The assumption is that Bills of the same Session are likely to have been prepared by reference to the existing law at the beginning of the Session, while the Bills of the next Session would have to take account of the change in the law produced by the Act in question. Where a Bill is amended significantly in its passage through the second House, it is particularly unlikely that Bills passed or made in the same Session will have taken account of all the provisions of the new Bill. That clearly applies in this case, as your Lordships know. The need to implement the recommendations of the Parliamentary Commission on Banking Standards has required very extensive amendments to the Bill in this House, and therefore it will not have been possible for the Bills which are being considered by Parliament in this Session to have taken full account of all the changes in the law which will be made by this Bill. Nor has there been time for the Government to consider all the Bills currently before the House to see if any consequential amendments may be required, or to follow all the amendments being proposed to these Bills. We have not, for example, had the opportunity to review the Pensions Bill, which may have provisions relevant to the subject matter of this Bill, or the Immigration Bill, which has some provisions on banking. We cannot rule out the possibility that it may be necessary for the Government to make consequential amendments to them.

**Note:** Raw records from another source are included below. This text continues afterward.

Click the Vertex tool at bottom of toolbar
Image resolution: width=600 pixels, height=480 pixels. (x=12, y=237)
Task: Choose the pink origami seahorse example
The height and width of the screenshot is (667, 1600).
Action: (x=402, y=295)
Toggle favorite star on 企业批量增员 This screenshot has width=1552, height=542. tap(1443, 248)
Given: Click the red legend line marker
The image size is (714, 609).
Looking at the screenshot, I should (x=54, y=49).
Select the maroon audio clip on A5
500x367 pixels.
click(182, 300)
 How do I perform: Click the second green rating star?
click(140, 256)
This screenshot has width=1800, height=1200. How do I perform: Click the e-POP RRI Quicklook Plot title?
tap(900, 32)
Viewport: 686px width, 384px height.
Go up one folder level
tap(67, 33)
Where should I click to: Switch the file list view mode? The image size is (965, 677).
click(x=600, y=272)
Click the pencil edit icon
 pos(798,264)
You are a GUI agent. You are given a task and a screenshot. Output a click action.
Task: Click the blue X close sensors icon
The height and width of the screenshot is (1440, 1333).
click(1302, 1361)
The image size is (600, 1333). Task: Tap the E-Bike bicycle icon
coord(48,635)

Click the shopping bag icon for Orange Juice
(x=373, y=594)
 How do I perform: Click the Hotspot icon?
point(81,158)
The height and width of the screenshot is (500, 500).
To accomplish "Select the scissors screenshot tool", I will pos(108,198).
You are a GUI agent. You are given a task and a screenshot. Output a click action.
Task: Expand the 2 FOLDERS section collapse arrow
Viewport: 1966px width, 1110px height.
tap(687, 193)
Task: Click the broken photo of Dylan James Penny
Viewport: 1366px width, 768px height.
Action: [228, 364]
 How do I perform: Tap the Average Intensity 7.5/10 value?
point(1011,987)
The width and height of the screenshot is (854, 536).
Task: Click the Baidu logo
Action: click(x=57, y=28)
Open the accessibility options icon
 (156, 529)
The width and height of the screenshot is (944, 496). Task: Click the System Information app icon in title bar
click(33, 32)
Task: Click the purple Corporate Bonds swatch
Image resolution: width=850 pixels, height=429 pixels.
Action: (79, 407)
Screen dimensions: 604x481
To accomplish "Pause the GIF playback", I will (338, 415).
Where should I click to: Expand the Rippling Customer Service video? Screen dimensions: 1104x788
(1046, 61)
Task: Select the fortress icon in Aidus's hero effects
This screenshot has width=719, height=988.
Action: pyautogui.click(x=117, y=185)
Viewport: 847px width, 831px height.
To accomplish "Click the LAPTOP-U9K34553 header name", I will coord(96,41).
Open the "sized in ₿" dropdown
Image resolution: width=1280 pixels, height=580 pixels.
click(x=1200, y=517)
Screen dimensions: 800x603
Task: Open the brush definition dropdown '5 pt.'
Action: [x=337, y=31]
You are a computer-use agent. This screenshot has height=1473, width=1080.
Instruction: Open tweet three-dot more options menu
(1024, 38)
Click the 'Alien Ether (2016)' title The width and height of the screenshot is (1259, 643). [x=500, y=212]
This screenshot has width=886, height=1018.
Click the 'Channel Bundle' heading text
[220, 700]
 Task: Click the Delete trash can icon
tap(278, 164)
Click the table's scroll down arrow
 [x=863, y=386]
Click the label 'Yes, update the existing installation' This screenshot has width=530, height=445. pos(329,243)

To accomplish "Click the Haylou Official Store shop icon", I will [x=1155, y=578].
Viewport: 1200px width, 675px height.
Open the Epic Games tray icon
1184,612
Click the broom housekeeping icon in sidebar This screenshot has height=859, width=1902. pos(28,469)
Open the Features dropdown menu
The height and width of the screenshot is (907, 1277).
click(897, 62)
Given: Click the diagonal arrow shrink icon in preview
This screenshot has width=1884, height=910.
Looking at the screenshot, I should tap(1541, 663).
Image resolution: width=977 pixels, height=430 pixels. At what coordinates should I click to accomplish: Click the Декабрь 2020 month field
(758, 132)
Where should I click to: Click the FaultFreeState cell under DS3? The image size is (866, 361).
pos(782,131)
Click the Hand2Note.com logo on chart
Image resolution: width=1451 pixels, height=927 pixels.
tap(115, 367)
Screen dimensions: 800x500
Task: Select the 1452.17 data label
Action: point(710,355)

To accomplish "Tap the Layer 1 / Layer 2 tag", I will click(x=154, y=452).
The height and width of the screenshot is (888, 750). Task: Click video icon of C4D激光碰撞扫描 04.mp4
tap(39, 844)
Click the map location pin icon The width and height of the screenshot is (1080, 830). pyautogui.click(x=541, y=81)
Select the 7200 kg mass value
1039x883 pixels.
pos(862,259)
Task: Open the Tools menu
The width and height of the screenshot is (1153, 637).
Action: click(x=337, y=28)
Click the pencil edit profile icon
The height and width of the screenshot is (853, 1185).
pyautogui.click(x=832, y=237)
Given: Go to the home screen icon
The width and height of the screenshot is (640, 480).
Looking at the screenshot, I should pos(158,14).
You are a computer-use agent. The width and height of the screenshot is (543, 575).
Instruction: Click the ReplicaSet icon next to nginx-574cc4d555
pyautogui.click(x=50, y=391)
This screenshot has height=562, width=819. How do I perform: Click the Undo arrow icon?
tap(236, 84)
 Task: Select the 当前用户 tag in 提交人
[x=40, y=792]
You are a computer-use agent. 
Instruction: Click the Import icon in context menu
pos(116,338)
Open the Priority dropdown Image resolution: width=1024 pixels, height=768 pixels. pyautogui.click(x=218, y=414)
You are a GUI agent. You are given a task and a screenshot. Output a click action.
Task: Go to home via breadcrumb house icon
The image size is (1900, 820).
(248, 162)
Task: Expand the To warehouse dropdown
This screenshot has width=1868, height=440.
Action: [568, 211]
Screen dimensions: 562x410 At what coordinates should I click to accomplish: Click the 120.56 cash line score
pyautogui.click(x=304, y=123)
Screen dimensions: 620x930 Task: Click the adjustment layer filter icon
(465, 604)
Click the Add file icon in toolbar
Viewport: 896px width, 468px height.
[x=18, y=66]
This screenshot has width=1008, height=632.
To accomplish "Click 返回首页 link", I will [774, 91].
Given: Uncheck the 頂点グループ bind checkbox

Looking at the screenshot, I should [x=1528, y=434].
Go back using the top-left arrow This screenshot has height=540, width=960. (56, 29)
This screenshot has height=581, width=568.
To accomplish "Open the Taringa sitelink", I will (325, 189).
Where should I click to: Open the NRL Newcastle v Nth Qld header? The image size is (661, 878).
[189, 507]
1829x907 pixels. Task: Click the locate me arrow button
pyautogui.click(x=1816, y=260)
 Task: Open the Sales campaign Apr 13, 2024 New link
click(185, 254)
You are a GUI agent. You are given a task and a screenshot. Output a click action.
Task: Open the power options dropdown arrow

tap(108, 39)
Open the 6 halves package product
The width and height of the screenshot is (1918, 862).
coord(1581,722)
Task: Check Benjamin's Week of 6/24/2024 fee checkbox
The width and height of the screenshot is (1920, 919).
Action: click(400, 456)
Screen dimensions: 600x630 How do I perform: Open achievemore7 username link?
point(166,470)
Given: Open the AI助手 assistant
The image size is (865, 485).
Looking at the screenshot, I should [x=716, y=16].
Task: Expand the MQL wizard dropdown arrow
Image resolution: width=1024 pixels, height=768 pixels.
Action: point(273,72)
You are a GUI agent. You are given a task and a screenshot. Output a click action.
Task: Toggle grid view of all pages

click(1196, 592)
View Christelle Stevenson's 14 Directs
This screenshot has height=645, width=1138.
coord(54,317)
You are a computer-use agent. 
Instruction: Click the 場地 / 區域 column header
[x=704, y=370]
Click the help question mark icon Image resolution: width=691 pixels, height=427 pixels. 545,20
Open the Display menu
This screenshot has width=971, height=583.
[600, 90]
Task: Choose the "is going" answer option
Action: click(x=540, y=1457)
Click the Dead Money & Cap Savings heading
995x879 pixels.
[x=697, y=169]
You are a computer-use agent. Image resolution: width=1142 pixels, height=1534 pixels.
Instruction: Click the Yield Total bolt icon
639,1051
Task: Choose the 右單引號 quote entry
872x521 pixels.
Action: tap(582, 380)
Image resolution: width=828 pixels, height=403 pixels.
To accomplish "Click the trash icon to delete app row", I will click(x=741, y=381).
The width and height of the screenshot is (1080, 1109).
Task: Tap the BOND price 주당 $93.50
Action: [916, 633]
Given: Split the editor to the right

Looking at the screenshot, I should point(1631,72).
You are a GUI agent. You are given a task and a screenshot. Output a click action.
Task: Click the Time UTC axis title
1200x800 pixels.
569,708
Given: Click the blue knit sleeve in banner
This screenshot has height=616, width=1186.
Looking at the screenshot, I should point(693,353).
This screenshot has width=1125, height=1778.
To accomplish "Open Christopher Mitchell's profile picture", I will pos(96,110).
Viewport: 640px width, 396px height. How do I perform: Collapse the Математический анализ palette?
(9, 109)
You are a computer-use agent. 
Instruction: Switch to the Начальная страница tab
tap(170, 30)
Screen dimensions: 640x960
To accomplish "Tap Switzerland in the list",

I assure the House that the amendment introducing this power was considered by the Delegated Powers and Regulatory Reform Committee, and that committee has not expressed any concerns in relation to this power. I hope that, in the light of these assurances, the noble Lord will feel able to withdraw his amendment.
Will the Minister clarify, first, his reference to the Delegated Powers and Regulatory Reform Committee? Was its response made in writing, has it been published, and is it available in the Printed Paper Office? Secondly, and much more important, is that as his research appears to have been done, can he clarify whether on any previous occasion this power has actually led to the amendment of another Bill being passed in the same Session, but after the Act which gave rise to the power?
I thank the noble Lord for that question. It is the normal practice of the Delegated Powers and Regulatory Reform Committee to include in one report its views on a number of Bills. I believe that that is what happened in this case and I will definitely write to the noble Lord if it has not.
Would it be possible for the Minister to confirm that because I asked specifically in the Printed Paper Office for all the relevant paperwork about this, and I was not given any report.
I will absolutely confirm that, and I will write to the noble Lord on the second point, which I promise to do speedily.